==== Material for this task ====
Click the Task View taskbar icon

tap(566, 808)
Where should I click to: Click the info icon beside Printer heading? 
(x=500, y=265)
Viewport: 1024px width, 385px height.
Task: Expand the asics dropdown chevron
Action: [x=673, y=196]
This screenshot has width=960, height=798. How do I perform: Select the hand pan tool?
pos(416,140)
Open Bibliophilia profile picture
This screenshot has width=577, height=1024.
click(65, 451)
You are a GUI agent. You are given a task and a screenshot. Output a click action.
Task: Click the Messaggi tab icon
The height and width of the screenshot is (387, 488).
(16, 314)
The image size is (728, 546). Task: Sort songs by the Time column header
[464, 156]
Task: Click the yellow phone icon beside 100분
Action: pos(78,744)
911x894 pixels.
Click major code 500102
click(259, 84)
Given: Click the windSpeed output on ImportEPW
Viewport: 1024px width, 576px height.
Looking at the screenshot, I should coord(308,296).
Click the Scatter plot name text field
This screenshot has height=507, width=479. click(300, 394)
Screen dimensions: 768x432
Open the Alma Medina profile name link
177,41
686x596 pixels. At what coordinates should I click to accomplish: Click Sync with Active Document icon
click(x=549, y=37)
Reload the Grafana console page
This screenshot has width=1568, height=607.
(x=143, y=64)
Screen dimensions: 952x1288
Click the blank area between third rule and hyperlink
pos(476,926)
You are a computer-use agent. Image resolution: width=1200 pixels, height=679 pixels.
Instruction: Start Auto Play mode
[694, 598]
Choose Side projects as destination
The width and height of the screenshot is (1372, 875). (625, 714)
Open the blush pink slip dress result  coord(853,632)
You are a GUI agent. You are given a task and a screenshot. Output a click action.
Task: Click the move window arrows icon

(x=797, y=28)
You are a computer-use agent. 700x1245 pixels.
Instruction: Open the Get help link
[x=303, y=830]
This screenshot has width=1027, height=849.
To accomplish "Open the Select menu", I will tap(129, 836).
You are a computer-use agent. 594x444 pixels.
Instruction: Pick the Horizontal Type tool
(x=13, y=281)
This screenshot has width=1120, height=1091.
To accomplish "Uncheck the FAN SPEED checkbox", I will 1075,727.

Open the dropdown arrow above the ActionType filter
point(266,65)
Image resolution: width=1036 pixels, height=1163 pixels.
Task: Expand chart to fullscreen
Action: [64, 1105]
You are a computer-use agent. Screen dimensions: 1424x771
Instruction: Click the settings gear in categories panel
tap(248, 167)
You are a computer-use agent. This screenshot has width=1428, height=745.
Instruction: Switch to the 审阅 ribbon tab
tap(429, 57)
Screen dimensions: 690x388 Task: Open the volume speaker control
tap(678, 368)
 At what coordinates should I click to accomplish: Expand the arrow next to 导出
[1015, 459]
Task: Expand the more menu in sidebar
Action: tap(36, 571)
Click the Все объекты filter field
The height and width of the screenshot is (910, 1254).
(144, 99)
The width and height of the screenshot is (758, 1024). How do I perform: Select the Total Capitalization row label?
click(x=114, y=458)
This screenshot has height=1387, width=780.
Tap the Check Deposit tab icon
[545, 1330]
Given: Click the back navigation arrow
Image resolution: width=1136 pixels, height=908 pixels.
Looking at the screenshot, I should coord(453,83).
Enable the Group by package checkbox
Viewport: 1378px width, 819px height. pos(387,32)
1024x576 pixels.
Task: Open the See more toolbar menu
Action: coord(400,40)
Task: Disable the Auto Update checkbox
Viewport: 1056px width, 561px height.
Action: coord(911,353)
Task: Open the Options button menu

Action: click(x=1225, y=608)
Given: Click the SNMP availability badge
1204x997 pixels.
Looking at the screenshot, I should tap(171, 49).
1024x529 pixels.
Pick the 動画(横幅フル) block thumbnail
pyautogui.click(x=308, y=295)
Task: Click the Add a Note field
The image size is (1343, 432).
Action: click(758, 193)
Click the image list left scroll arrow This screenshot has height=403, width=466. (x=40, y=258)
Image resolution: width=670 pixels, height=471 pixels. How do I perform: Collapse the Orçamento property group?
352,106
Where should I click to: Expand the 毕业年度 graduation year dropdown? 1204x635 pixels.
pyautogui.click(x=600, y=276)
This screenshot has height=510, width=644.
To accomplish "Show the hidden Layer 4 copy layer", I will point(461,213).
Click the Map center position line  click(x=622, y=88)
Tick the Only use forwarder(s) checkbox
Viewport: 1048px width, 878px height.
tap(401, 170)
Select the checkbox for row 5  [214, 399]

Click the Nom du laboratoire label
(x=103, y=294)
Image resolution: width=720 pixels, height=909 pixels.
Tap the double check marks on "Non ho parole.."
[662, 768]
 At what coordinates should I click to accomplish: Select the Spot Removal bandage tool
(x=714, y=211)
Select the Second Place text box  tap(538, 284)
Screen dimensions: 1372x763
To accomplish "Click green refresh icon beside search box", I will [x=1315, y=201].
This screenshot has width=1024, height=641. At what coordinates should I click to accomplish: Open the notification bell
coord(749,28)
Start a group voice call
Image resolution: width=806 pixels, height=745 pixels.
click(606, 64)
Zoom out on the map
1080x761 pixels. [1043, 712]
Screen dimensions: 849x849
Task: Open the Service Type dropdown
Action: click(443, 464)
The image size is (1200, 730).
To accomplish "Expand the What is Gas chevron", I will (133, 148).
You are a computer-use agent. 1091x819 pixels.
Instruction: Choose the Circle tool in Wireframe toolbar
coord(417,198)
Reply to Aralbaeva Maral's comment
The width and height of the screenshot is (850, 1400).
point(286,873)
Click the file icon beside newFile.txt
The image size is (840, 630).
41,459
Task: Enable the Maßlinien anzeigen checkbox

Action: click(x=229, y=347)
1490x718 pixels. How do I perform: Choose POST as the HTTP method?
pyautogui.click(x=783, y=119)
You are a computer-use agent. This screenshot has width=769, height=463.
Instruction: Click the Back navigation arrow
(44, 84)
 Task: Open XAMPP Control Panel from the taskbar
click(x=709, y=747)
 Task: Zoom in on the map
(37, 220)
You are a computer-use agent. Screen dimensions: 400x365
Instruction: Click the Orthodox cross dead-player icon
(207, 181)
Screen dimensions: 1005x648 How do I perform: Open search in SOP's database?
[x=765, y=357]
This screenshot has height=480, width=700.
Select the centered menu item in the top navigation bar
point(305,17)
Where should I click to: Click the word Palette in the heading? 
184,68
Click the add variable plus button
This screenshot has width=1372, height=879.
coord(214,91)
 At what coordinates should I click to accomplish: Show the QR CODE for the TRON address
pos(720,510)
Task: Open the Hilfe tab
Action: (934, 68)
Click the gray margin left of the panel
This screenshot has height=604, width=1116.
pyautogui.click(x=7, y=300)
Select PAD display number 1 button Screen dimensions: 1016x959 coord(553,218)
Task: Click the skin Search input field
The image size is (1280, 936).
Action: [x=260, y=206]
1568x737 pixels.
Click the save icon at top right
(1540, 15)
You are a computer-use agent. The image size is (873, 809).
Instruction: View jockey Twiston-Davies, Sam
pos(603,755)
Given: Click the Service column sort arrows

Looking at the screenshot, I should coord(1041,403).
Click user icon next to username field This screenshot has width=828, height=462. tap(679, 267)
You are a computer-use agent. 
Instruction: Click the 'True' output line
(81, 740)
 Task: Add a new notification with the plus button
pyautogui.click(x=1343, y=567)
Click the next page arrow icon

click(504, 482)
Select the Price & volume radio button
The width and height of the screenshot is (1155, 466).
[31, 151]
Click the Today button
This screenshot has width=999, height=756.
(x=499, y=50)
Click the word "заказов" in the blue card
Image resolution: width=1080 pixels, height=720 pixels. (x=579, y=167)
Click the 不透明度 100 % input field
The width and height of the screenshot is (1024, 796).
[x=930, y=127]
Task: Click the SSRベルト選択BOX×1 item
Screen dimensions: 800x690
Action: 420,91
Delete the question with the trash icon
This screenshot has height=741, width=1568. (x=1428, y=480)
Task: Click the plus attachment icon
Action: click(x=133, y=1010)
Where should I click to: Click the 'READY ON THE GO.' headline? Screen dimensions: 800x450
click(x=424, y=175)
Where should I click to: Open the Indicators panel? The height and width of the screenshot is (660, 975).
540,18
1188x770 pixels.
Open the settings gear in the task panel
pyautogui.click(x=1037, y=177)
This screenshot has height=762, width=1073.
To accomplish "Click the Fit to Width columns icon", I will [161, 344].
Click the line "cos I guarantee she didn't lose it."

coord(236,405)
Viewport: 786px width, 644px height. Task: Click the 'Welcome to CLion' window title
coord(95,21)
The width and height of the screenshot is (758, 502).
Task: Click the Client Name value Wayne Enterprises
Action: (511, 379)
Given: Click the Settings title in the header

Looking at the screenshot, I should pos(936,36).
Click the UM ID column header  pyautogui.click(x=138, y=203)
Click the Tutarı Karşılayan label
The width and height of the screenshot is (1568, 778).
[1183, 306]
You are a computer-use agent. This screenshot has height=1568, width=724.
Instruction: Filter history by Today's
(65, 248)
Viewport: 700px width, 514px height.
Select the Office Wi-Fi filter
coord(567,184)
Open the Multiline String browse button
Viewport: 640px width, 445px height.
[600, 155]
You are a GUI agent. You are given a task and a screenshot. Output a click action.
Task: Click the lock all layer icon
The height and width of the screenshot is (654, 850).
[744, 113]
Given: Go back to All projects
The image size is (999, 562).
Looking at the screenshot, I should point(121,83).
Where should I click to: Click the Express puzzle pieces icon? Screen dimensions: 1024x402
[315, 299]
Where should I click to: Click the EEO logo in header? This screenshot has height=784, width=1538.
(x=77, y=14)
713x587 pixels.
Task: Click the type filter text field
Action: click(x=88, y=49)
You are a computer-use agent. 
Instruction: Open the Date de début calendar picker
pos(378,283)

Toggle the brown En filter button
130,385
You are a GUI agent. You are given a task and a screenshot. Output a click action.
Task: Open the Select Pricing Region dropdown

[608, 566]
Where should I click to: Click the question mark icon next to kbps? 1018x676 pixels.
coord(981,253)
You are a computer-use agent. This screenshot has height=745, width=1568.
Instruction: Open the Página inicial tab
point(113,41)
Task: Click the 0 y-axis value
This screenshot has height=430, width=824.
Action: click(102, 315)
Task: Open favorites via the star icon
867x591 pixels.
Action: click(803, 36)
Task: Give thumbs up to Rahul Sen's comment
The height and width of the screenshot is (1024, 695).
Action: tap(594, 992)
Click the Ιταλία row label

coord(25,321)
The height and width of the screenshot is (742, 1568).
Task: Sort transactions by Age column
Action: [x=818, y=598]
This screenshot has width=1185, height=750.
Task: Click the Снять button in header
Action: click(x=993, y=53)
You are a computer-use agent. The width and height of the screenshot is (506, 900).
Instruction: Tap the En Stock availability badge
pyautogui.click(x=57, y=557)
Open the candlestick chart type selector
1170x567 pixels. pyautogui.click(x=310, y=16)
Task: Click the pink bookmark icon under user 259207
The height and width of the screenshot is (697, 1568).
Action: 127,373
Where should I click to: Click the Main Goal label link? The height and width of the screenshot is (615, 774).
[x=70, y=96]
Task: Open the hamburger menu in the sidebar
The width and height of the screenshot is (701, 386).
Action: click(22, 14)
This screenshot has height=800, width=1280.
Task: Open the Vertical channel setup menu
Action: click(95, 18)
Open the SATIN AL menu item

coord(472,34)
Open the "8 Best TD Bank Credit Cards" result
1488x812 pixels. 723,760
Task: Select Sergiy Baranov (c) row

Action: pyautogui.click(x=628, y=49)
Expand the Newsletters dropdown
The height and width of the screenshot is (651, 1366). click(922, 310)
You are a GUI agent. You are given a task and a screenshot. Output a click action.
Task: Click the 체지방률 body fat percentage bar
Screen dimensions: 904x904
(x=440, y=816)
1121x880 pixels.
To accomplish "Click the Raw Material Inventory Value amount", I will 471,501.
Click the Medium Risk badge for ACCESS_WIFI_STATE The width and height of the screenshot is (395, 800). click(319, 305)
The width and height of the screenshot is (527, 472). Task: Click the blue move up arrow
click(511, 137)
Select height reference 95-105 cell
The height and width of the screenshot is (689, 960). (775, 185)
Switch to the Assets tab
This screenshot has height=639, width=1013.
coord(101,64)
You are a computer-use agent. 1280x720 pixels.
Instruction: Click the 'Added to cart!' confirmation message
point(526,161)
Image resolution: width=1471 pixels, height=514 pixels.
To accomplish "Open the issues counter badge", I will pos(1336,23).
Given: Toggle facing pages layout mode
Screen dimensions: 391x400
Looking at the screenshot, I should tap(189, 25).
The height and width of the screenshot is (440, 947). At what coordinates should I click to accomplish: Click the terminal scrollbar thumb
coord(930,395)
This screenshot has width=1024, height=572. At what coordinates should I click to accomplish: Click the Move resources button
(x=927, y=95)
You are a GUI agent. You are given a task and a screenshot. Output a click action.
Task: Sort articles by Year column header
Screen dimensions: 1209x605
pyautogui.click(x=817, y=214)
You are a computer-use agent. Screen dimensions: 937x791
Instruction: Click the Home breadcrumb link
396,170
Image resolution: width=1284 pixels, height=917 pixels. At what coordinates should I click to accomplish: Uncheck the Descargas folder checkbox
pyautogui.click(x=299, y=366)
====
| Task to complete |
For this exercise, please output exactly the lines above starting at the line with "The width and height of the screenshot is (758, 1024)." and ending at the line with "1024x529 pixels.", ends included.

| Output of the exercise |
The width and height of the screenshot is (758, 1024). How do I perform: Select the Total Capitalization row label?
click(x=114, y=458)
This screenshot has height=1387, width=780.
Tap the Check Deposit tab icon
[545, 1330]
Given: Click the back navigation arrow
Image resolution: width=1136 pixels, height=908 pixels.
Looking at the screenshot, I should coord(453,83).
Enable the Group by package checkbox
Viewport: 1378px width, 819px height. pos(387,32)
1024x576 pixels.
Task: Open the See more toolbar menu
Action: coord(400,40)
Task: Disable the Auto Update checkbox
Viewport: 1056px width, 561px height.
Action: coord(911,353)
Task: Open the Options button menu

Action: click(x=1225, y=608)
Given: Click the SNMP availability badge
1204x997 pixels.
Looking at the screenshot, I should tap(171, 49).
1024x529 pixels.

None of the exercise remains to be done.